Barangsiapa mengiringikan jenazahdan turut menyembahyangkannya, ia akan beroleh pahala sebesar satu qirath dan barangsiapa mengiringkannya sampai selesai penyelenggaraannya, ia akan beroleh 2 qirath, yang terkecil atau katanya salah satu diantaranya beratnya seperti gunung uhud.
b. Diriwayatkan pula oleh Muslim dari khabbab RA bahwa ia menanyakan kepada Abdullah Ibnu Umar, apakah Ibnu Umar ini pernah mendengar apa kata Abu Hurairah yaitu bahwa ia telah mendengar Rasulullah SAW bersabda :
مَنْ خَرَجَ مَعَ
جَنَازَةٍ مِنْ بَيْتِهَا وَصَلَّى عَلَيْهَا ثُمَّ تَبِعَهَا حَتَّى تُدْفَنَ
كَانَ لَهُ قِيْرَاطَانِ مِنْ أَجْرٍ، كُلُّ قِيْرَاطٍ مِثْلُ أُحُدٍ . وَمَنْ
صَلَّى عَلَيْهَا ثُمَّ رَجَعَ ، كَانَ لَهُ مِثْلُ أُحُدٍ ، فَأُرْسِلَ ابْنُ
عُمَرَ رَضِىَ اللهُ عَنْهُمَا خَبَّابًا إِلَى عَاأِشَةَ يَسْأَلُهَا عَنْ قَوْلِ
أَبِى هُرَيْرَةَ ثُمَّ يَرْجِعُ إِلَيْهِ فَيُخْبِرُهُ مَا قَالَتْ . فَقَالَ :
قَالَتْ عَاأِشَةُ : صَدَقَ أَبُوْهُرَيْرَةَ . فَقَالَ ابْنُ عُمَرَ رَضِىَ اللهَ
عَنْهُمَا : لَقَدْ فَرَّطْنَافِى قَرَارِيْطَ كَثِيْرَةً .

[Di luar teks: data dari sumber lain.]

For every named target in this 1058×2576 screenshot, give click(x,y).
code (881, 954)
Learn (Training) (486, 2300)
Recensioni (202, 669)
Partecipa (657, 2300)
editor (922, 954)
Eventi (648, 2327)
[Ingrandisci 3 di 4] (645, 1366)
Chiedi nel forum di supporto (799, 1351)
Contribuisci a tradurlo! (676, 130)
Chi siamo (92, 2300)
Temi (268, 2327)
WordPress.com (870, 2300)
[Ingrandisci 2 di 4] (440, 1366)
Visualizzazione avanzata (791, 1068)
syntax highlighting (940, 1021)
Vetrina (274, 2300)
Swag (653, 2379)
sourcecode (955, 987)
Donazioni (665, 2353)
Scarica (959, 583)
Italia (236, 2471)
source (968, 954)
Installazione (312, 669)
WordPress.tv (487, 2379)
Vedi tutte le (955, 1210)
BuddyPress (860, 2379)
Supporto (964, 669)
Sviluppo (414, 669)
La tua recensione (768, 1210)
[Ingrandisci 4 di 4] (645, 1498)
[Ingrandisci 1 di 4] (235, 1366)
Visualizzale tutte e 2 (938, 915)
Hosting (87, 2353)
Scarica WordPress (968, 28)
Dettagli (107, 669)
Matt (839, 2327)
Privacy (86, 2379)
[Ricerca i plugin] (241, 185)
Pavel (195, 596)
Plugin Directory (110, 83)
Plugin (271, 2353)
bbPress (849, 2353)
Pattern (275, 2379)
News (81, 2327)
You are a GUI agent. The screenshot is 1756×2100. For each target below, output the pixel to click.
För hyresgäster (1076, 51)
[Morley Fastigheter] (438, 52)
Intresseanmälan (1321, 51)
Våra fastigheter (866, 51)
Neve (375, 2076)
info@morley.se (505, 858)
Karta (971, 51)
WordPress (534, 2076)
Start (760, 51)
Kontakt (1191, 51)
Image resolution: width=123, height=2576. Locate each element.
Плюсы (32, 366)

Siapa yang turut keluar bersama jenazah dari rumahnya, menyembahyangkannya lalu mengiringkanya sampai di makamkan, ia akan beroleh pahala sebesar 2 qirath, yang berat masing-masingnya adalah seperti gunung uhud. Dan siapa yang hanya menyembahyangkannya ia akan beroleh pahala seberat gunung uhud. Maka Ibnu Umar pun mengutus Khabbab menemui Aisyah buat menanyakan ucapan Abu Huraieah tersebut dan disuruhnya kembali buat menyampaikan bagaimana hasilnya. Kata Khabbab kemudian, menurut Aisyah benarlah apa yang dikatakn Abu Hurairah itu. Ulas umar, sungguh selama ini kita telah mengabaikan pahala berqirath-qirath banyaknya.
3. Syarat-syaratnya
Shalat jenazah termasuk dalam ibadah shalat, maka disyariatkan padanya syarat-syarat yang telah diwajibkan pada shalat-shalat fardhu lainnya, baik berupa kesucian yang sempurna dan bersih dari hadast besar maupun kecil, menghadap kiblat dan menutup aurat.
Diriwayatkan dari Nafi' oleh Malik bahwa Abdullah bin Umar RA mengatakan "Tidak boleh seseorang menyembahyangkan jenazah kecuali dalam keadaan suci".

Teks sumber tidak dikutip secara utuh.